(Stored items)
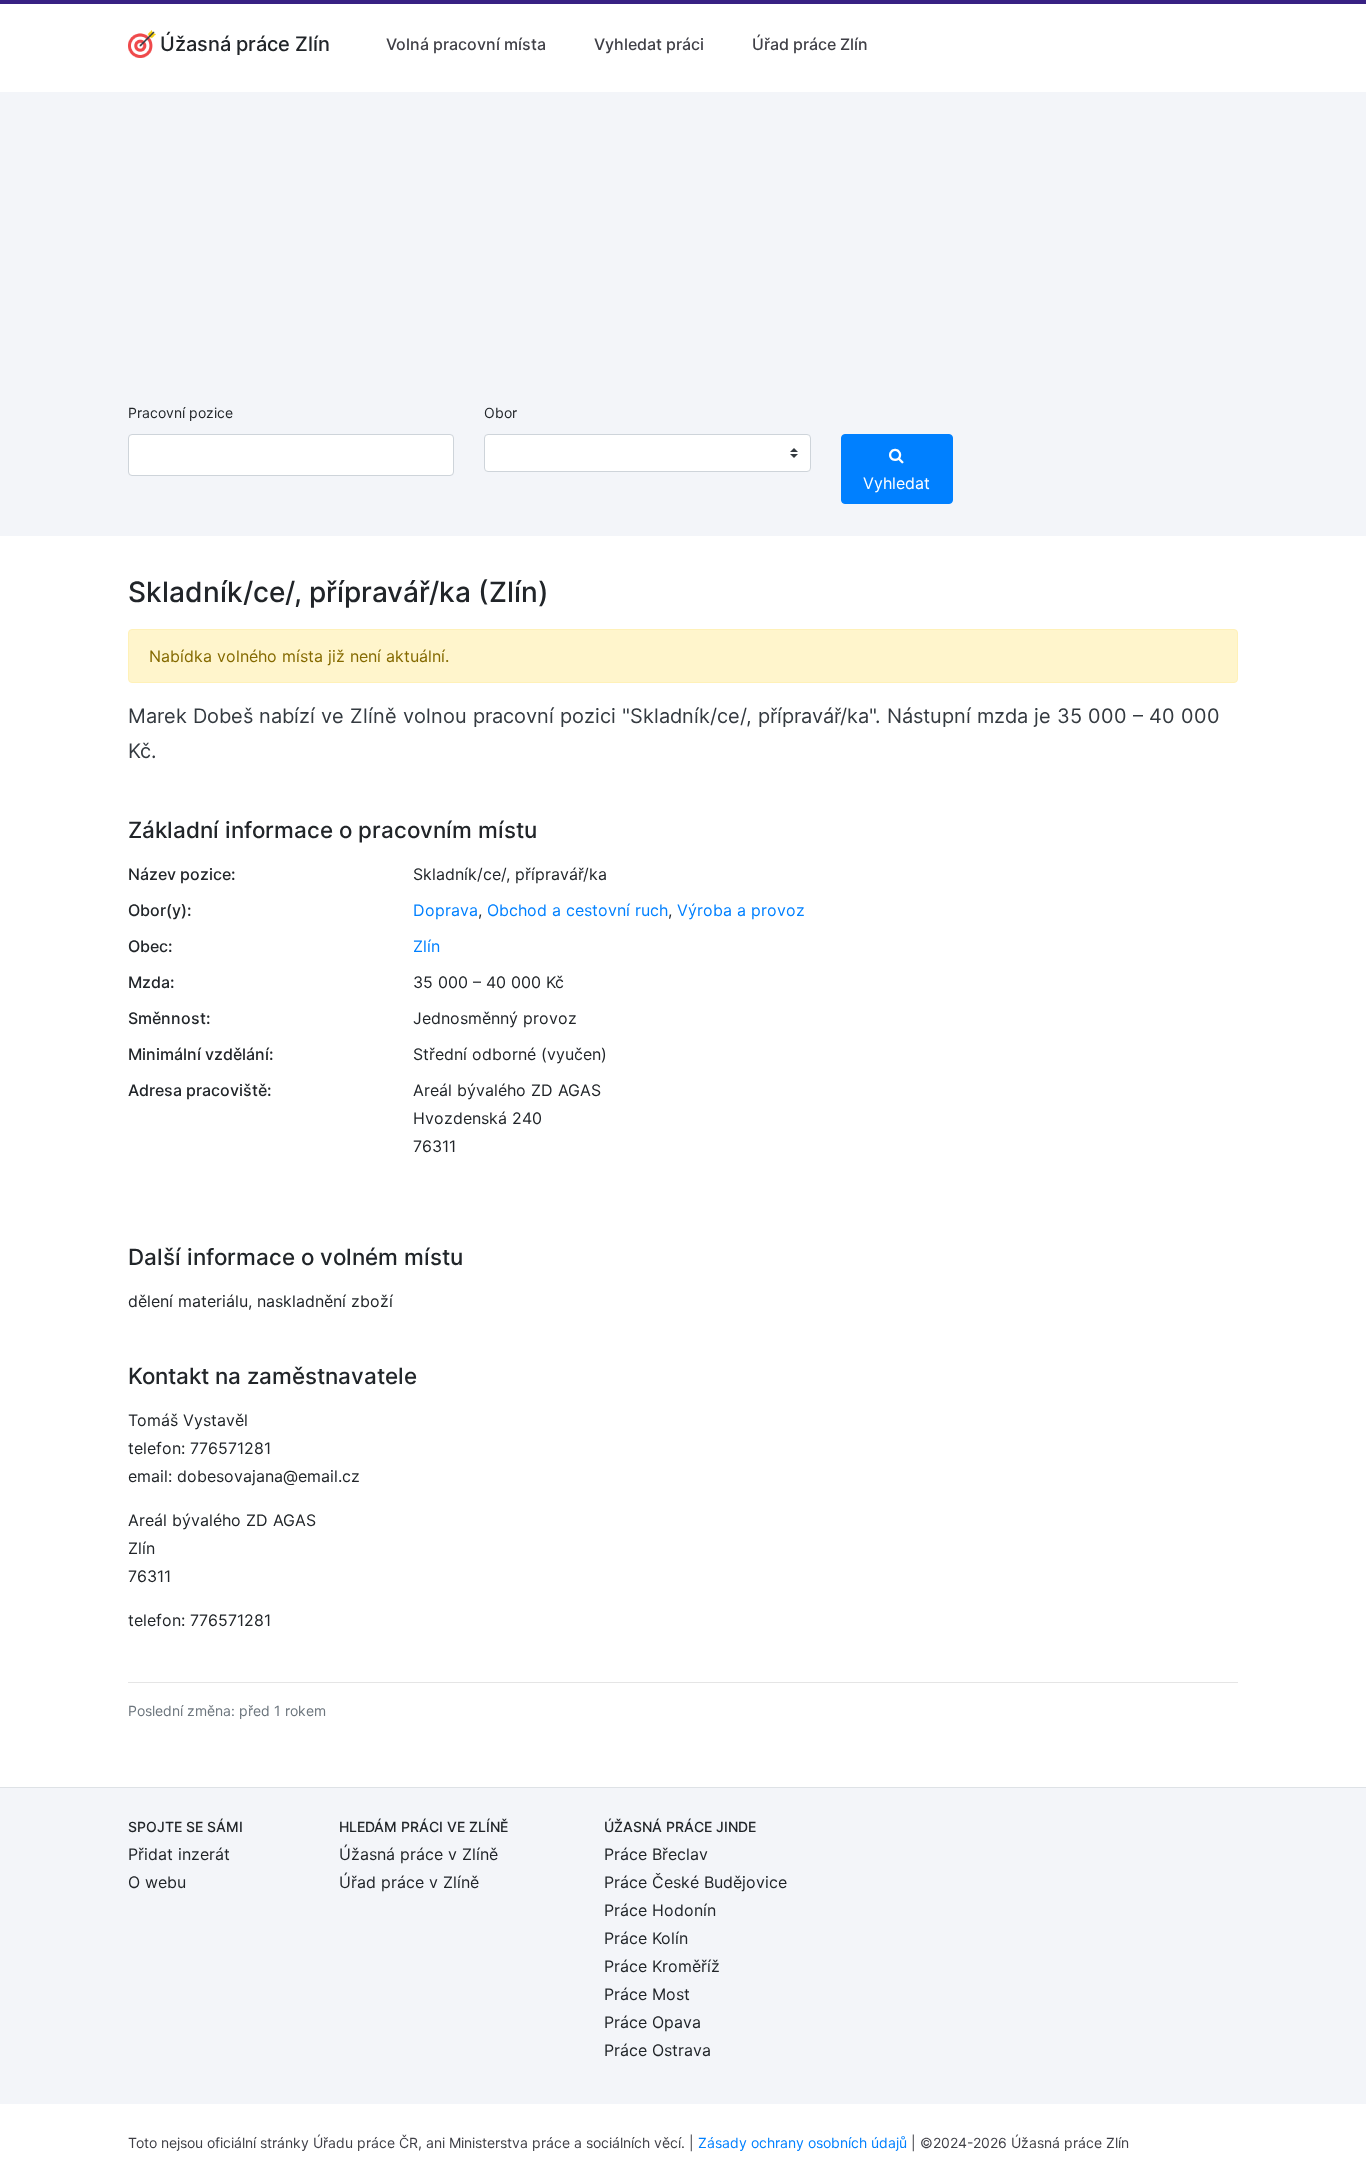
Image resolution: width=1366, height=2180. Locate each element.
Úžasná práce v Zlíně (418, 1854)
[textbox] (525, 453)
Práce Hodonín (660, 1910)
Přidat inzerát (179, 1854)
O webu (157, 1882)
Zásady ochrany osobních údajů (802, 2142)
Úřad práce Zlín (810, 44)
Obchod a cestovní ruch (577, 910)
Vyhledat (896, 483)
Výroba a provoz (741, 910)
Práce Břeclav (656, 1854)
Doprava (445, 910)
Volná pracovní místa (466, 44)
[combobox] (647, 453)
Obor (500, 412)
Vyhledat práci (649, 44)
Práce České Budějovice (695, 1882)
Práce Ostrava (657, 2050)
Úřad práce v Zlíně (409, 1882)
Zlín (426, 946)
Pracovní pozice (180, 412)
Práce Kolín (646, 1938)
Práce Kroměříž (662, 1966)
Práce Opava (652, 2022)
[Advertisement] (683, 232)
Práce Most (647, 1994)
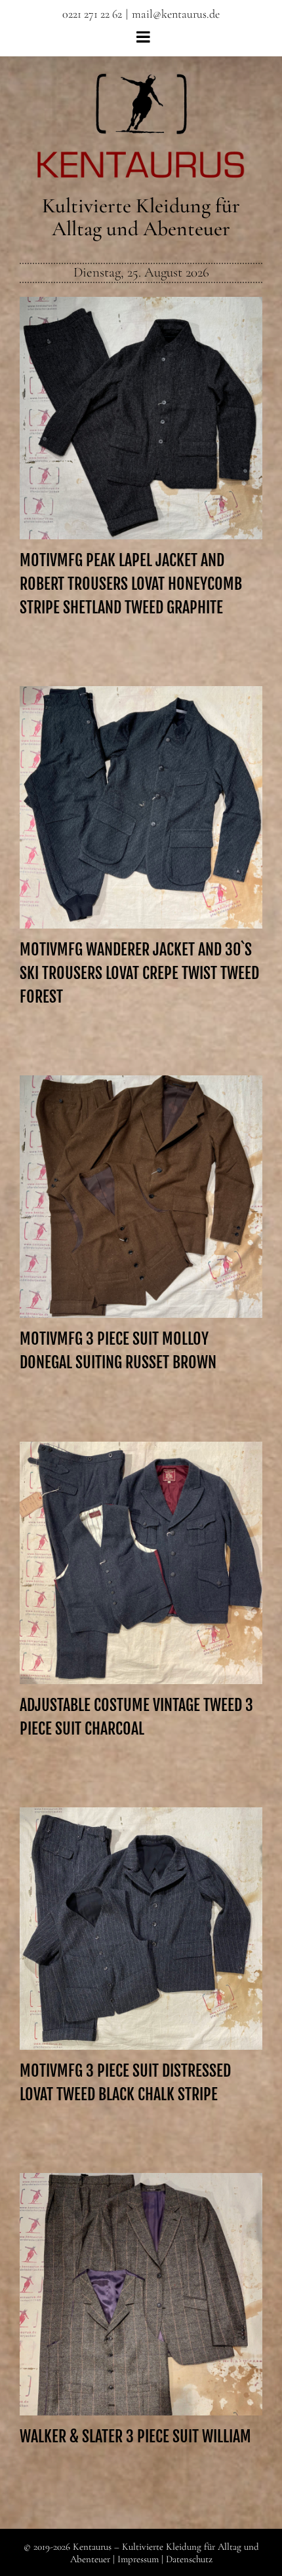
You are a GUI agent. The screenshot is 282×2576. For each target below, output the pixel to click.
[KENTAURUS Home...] (141, 81)
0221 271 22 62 (92, 14)
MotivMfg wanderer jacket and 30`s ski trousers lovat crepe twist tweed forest (141, 789)
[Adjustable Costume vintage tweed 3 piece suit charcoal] (141, 1563)
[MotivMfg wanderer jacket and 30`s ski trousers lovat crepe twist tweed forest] (141, 807)
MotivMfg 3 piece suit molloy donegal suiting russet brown (141, 1179)
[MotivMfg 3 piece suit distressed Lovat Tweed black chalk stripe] (141, 1928)
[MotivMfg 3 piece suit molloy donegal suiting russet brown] (141, 1196)
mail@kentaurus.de (176, 14)
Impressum (138, 2559)
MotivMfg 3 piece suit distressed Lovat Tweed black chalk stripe (141, 1911)
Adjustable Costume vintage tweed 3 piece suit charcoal (141, 1545)
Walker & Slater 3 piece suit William (141, 2283)
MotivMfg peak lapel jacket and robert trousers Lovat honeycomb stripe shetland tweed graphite (141, 394)
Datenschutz (189, 2559)
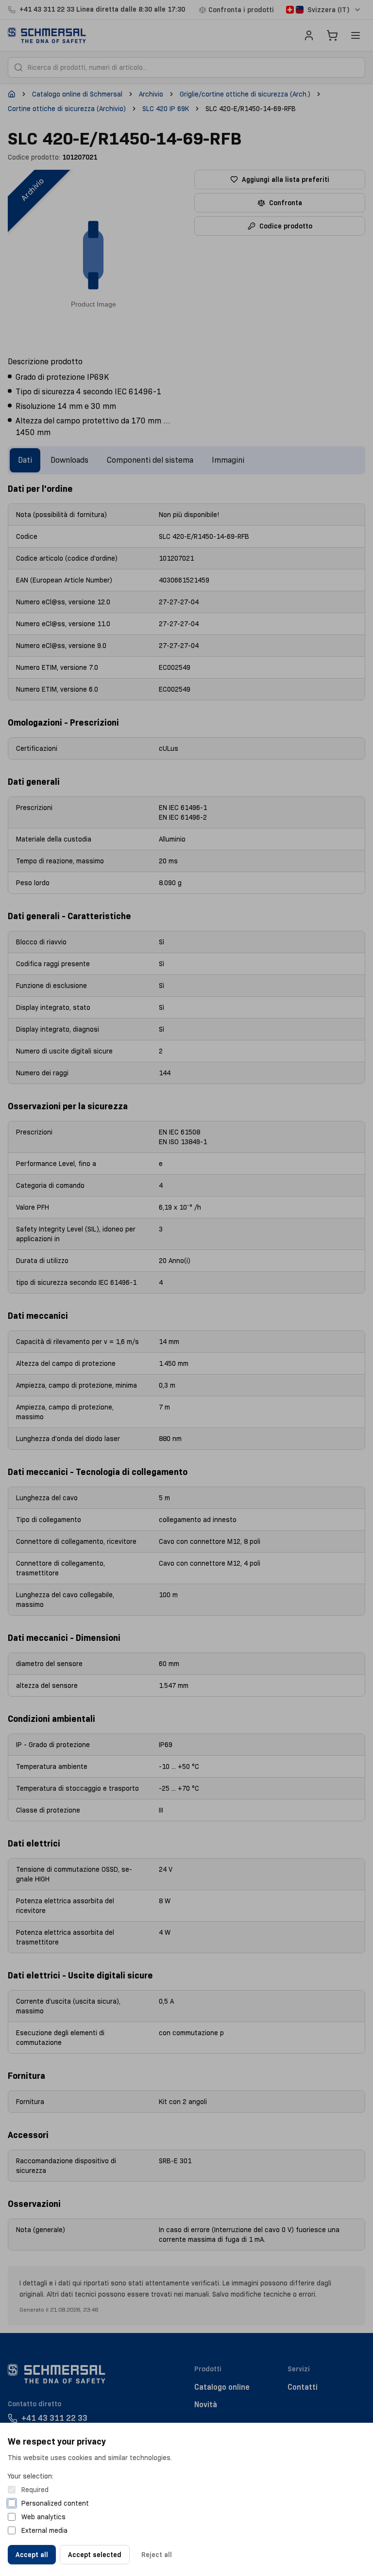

◆ EXERCISE OBJECTIVE ◆
Every entry above is to be set down exactly; the pictures are to be left out.

◆ SOLUTION TO THE PROBLEM ◆
Image resolution: width=1366, height=2180. Locate each element.
Úžasná práce v Zlíně (418, 1854)
[textbox] (525, 453)
Práce Hodonín (660, 1910)
Přidat inzerát (179, 1854)
O webu (157, 1882)
Zásady ochrany osobních údajů (802, 2142)
Úřad práce Zlín (810, 44)
Obchod a cestovní ruch (577, 910)
Vyhledat (896, 483)
Výroba a provoz (741, 910)
Práce Břeclav (656, 1854)
Doprava (445, 910)
Volná pracovní místa (466, 44)
[combobox] (647, 453)
Obor (500, 412)
Vyhledat práci (649, 44)
Práce České Budějovice (695, 1882)
Práce Ostrava (657, 2050)
Úřad práce v Zlíně (409, 1882)
Zlín (426, 946)
Pracovní pozice (180, 412)
Práce Kolín (646, 1938)
Práce Kroměříž (662, 1966)
Práce Opava (652, 2022)
[Advertisement] (683, 232)
Práce Most (647, 1994)
You are a GUI agent. The screenshot is 282×2576. For each target below, output the pixel to click.
[KENTAURUS Home...] (141, 81)
0221 271 22 62 (92, 14)
MotivMfg wanderer jacket and 30`s ski trousers lovat crepe twist tweed forest (141, 789)
[Adjustable Costume vintage tweed 3 piece suit charcoal] (141, 1563)
[MotivMfg wanderer jacket and 30`s ski trousers lovat crepe twist tweed forest] (141, 807)
MotivMfg 3 piece suit molloy donegal suiting russet brown (141, 1179)
[MotivMfg 3 piece suit distressed Lovat Tweed black chalk stripe] (141, 1928)
[MotivMfg 3 piece suit molloy donegal suiting russet brown] (141, 1196)
mail@kentaurus.de (176, 14)
Impressum (138, 2559)
MotivMfg 3 piece suit distressed Lovat Tweed black chalk stripe (141, 1911)
Adjustable Costume vintage tweed 3 piece suit charcoal (141, 1545)
Walker & Slater 3 piece suit William (141, 2283)
MotivMfg peak lapel jacket and robert trousers Lovat honeycomb stripe shetland tweed graphite (141, 394)
Datenschutz (189, 2559)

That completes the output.